§ RECORDS FOR PROCESSING:
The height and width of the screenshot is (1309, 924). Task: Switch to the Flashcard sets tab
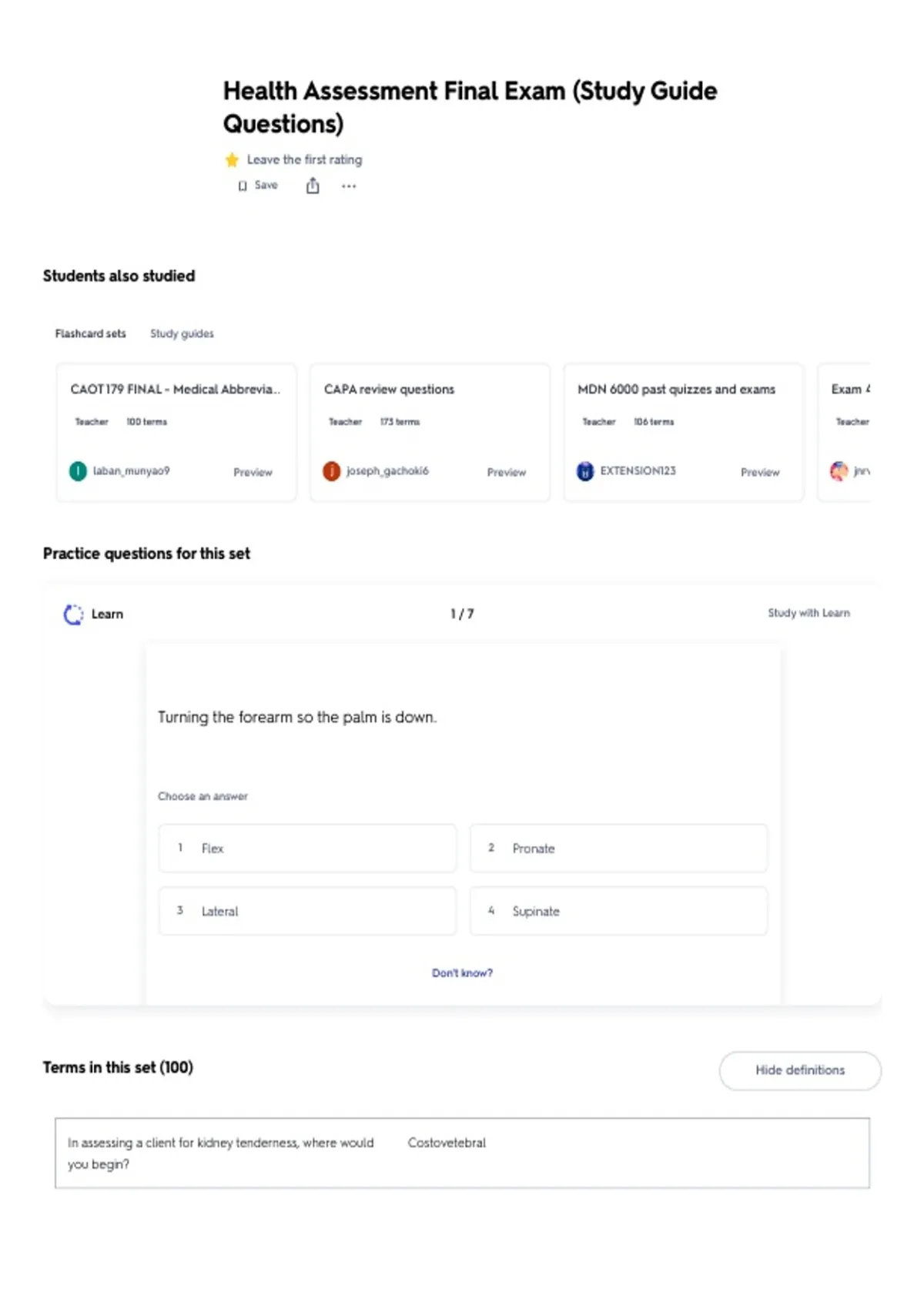click(90, 333)
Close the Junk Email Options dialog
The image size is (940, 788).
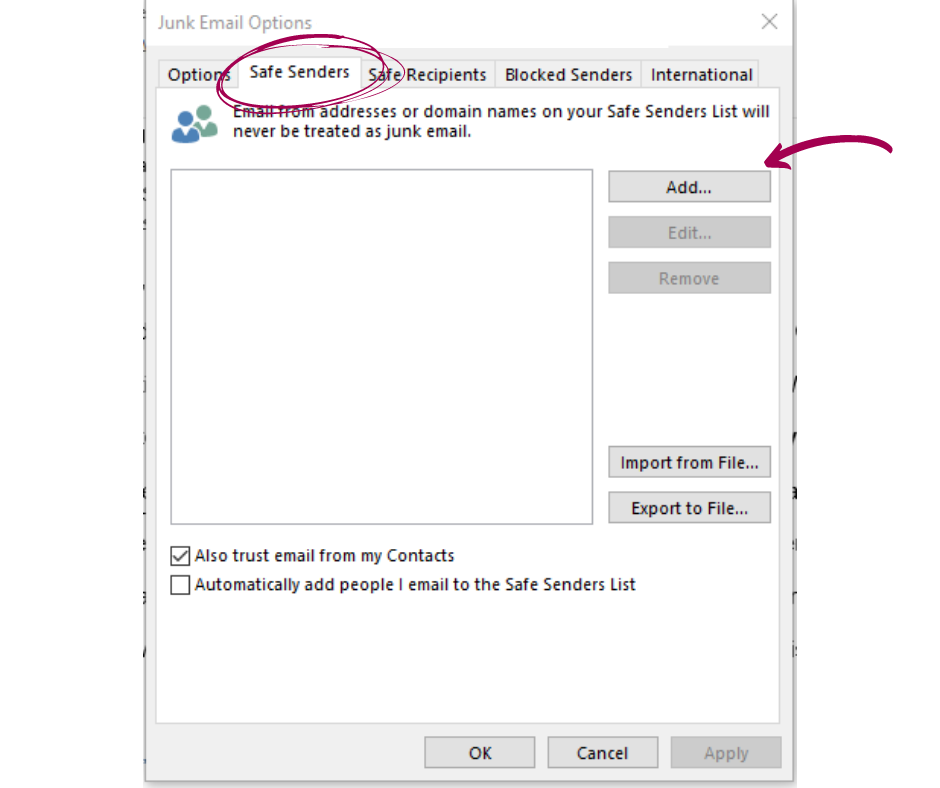[769, 21]
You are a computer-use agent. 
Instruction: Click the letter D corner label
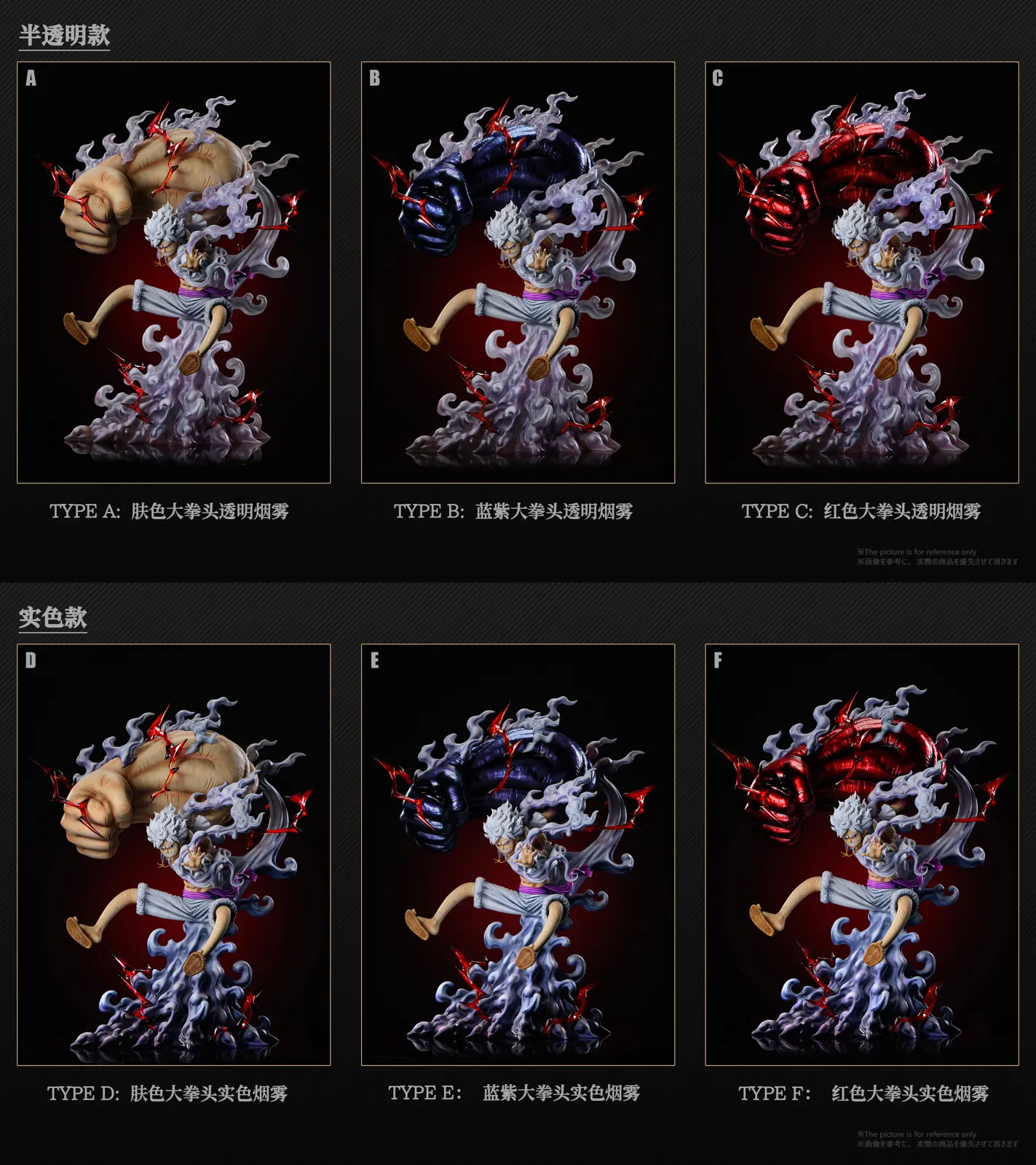[31, 660]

§ ASSIGNMENT: Write out each entry exactly, images excluded.

§ ANSWER FOR THE TASK:
The height and width of the screenshot is (1309, 924). Task: Switch to the Flashcard sets tab
click(90, 333)
Close the Junk Email Options dialog
The image size is (940, 788).
[769, 21]
You are a computer-use agent. 
Instruction: Click the letter D corner label
[31, 660]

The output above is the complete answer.